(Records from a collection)
+---+
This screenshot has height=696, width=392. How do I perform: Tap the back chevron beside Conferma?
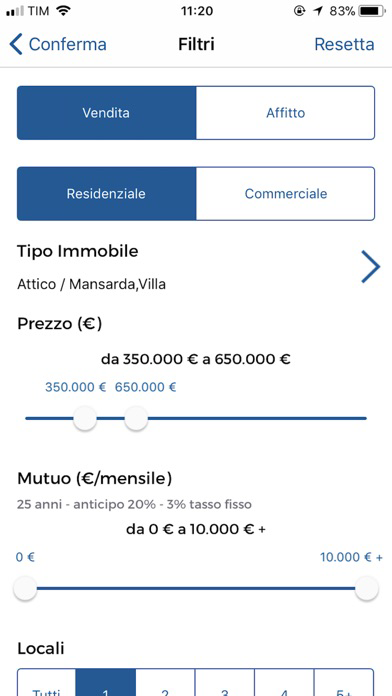coord(16,44)
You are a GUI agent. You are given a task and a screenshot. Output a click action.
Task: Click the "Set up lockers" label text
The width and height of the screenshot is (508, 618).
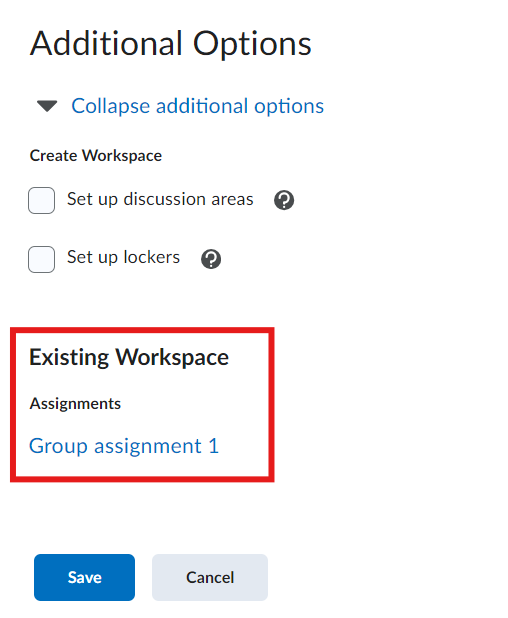tap(123, 257)
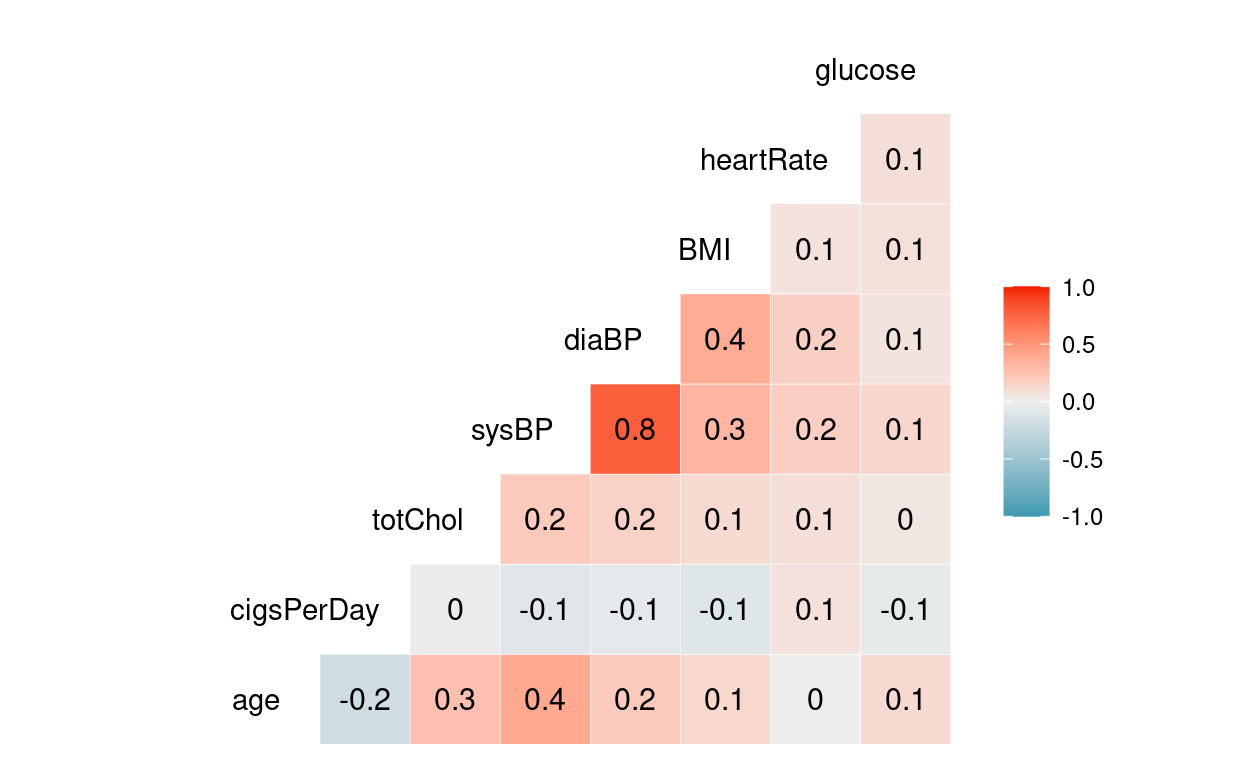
+---+
• What you have to do
Repeat the lines of the records verbatim, starting at the line containing "The width and" and stopping after the final line. Images stay out.

• Exercise result
The width and height of the screenshot is (508, 618).
tap(123, 257)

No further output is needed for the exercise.